**Short problem**
Render the lines of the material below as a numbered list, skipping blank lines. Leave the pictures out of your answer.

[Dataset entries]
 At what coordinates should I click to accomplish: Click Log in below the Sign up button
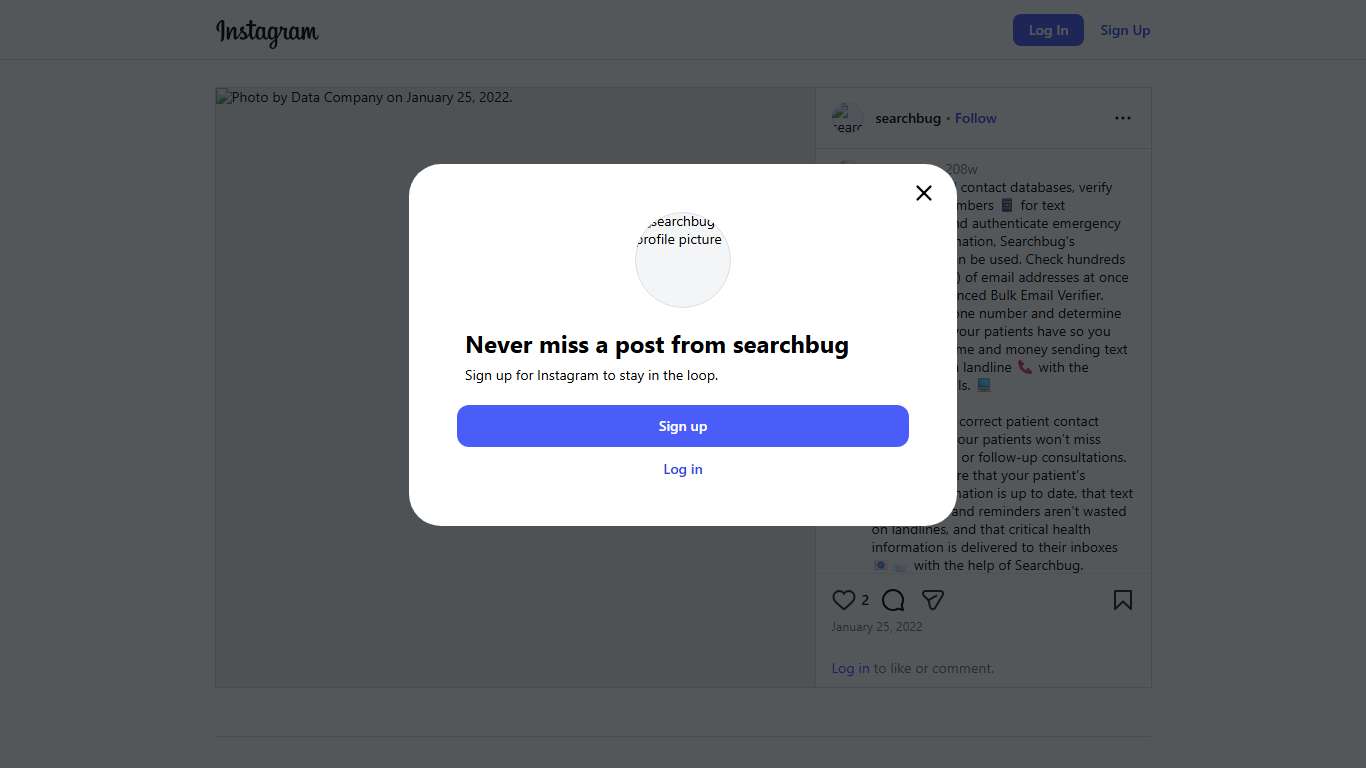683,469
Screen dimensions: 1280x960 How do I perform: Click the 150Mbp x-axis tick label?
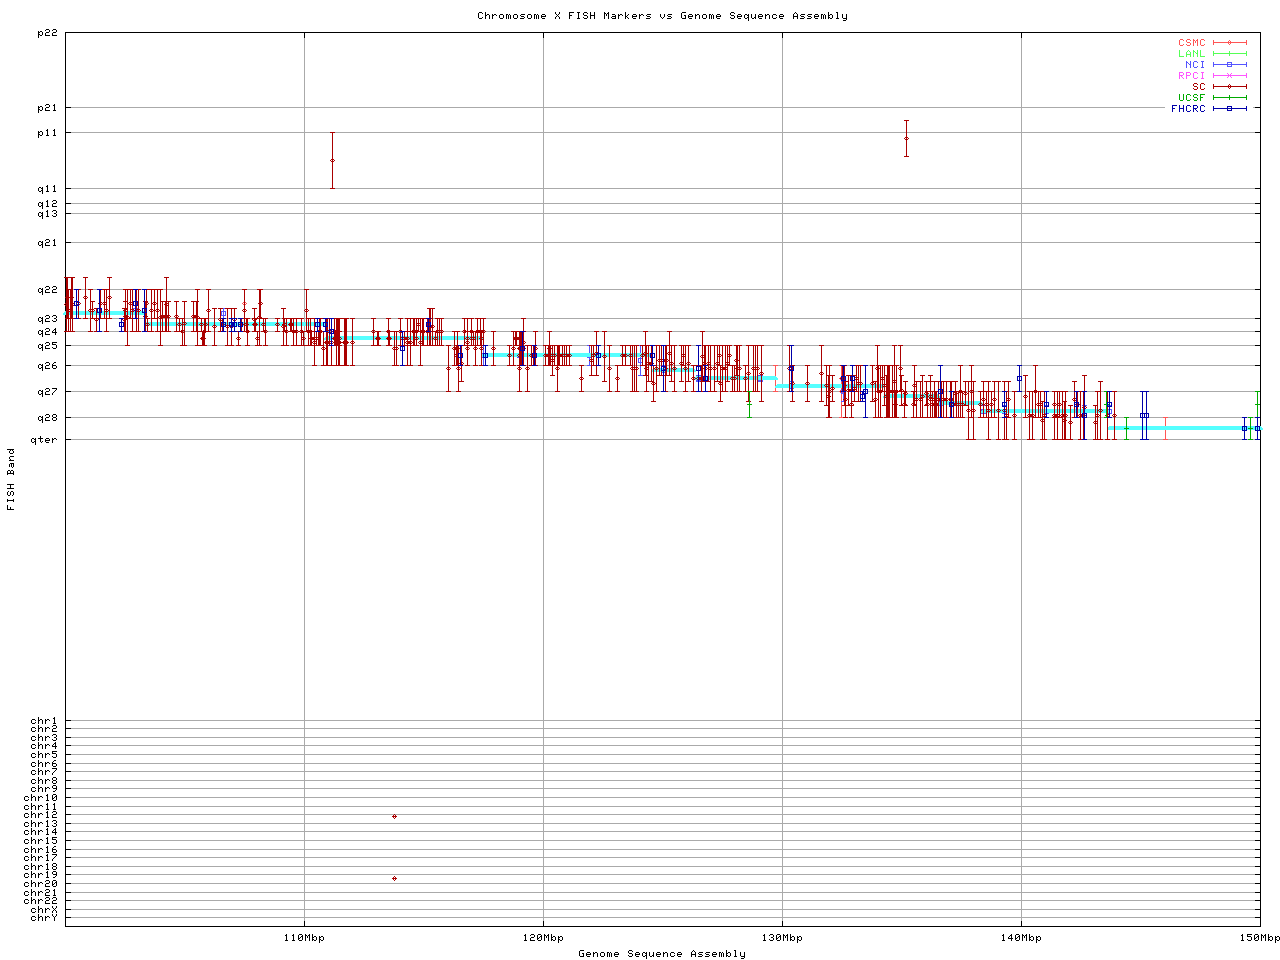1259,938
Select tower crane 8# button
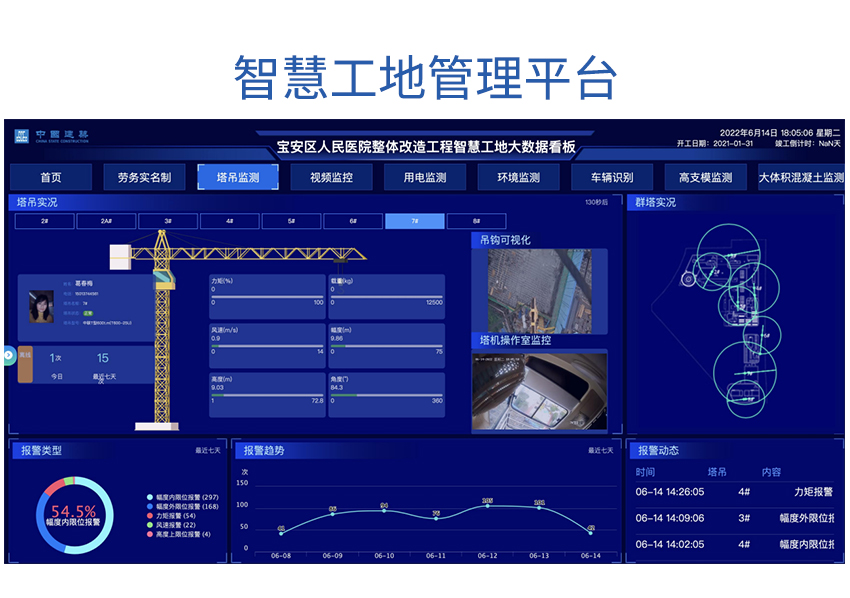Viewport: 850px width, 598px height. tap(476, 221)
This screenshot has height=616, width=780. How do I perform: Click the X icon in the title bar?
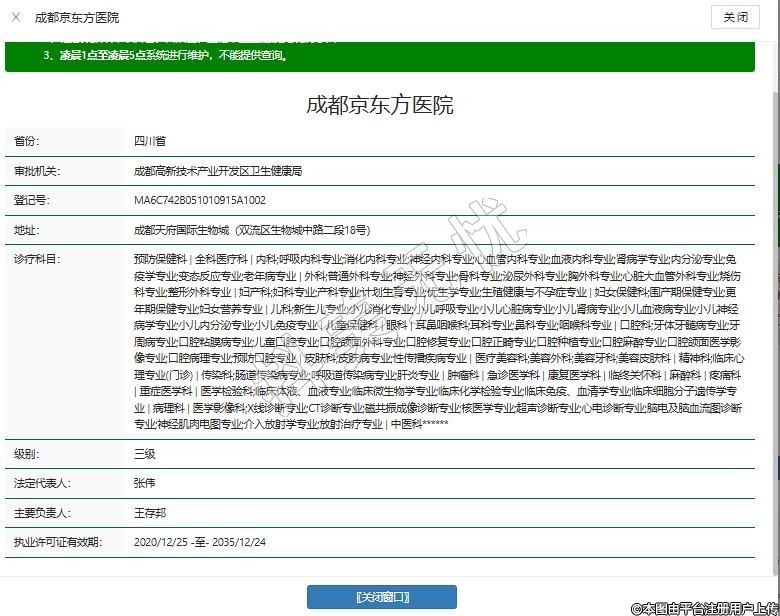coord(16,17)
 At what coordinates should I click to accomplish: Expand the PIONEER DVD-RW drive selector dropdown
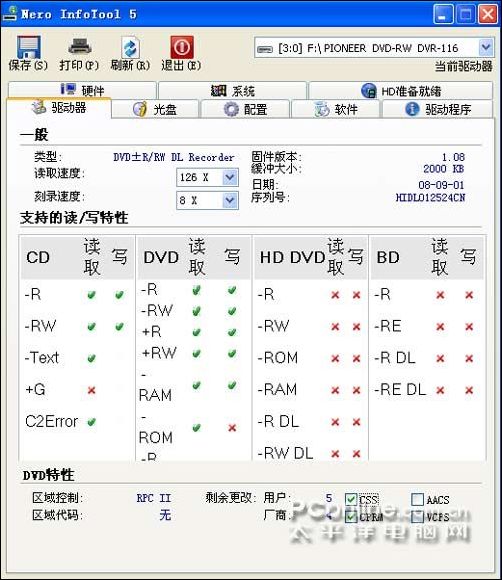486,47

**Response to the exercise**
1.  At what coordinates should I click to accomplish: Click Log in below the Sign up button
2. 683,469
3. Screen dimensions: 1280x960 How do I perform: Click the 150Mbp x-axis tick label?
4. 1259,938
5. Select tower crane 8# button
6. Viewport: 850px width, 598px height. tap(476, 221)
7. This screenshot has height=616, width=780. How do I perform: Click the X icon in the title bar?
8. coord(16,17)
9.  At what coordinates should I click to accomplish: Expand the PIONEER DVD-RW drive selector dropdown
10. 486,47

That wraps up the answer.